D’après cet éminent neurochirurgien, les premiers signes de démence se manifestent dans les jambes

Image d'illustration. Massage relaxant des jambesADN
Un éminent neurochirurgien alerte sur un lien préoccupant entre la santé des jambes et l’apparition de la démence. Selon ses observations, les premiers signes cognitifs pourraient être liés à une dégradation des fonctions motrices inférieures.
Tl;dr
- Des jambes fortes réduisent le risque de démence.
- La marche stimule la santé cérébrale et la mémoire.
- L’activité physique protège le cerveau à tout âge.
Démence : repenser la prévention par les jambes
En matière de prévention de la démence, une certitude domine : il faut stimuler son cerveau. Pourtant, une voix autorisée vient bouleverser cette idée reçue. Selon le neurochirurgien Arun L. Naik, formé à l’AIIMS en Inde, l’avenir de nos fonctions cognitives pourrait bien se jouer… dans nos jambes. « La démence commence dans les jambes, pas dans le cerveau », affirme-t-il, s’appuyant sur des études récentes.
Le lien méconnu entre muscles et cognition
À l’échelle mondiale, près de 57 millions de personnes étaient atteintes de démence en 2021 et chaque année, on recense près de 10 millions de nouveaux cas. Cette maladie progressive, qui englobe divers troubles neurologiques impactant mémoire et autonomie, demeure aujourd’hui sans traitement curatif. Or, il semblerait que négliger ses membres inférieurs aggrave le problème : l’inactivité mène à la perte musculaire (sarcopénie) et accélère le déclin mental.

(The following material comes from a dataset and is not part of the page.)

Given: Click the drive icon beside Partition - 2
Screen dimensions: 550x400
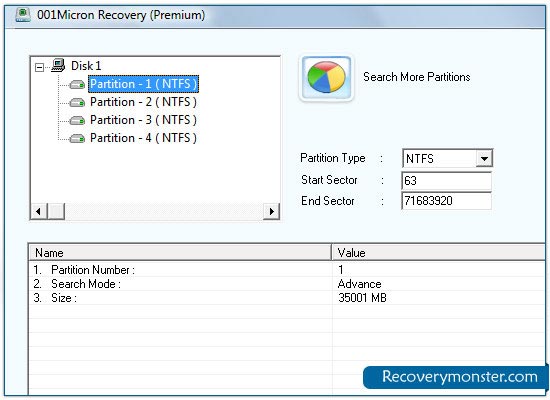Looking at the screenshot, I should pos(77,102).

Un rapport publié dans la revue Neurology en 2020 révèle d’ailleurs qu’une marche ralentie chez les seniors est associée à un volume cérébral réduit et à un risque plus élevé de déclin cognitif. Mais pourquoi ce lien ? Tout simplement parce que marcher ne sollicite pas seulement les muscles : chaque pas active un ballet complexe entre le lobe frontal, le cervelet ou encore la moelle épinière. En somme, marcher revient à offrir un véritable entraînement global au cerveau.
Marcher pour préserver sa matière grise
Au fil des années, des signaux avant-coureurs peuvent se manifester. Une modification du style ou du rythme de marche précède parfois les troubles mnésiques, souvent dès plusieurs années avant leur apparition réelle. La marche stimule la production du BDNF (Brain-Derived Neurotrophic Factor), une protéine clé pour renforcer les connexions neuronales et préserver l’hippocampe – région centrale pour la mémoire.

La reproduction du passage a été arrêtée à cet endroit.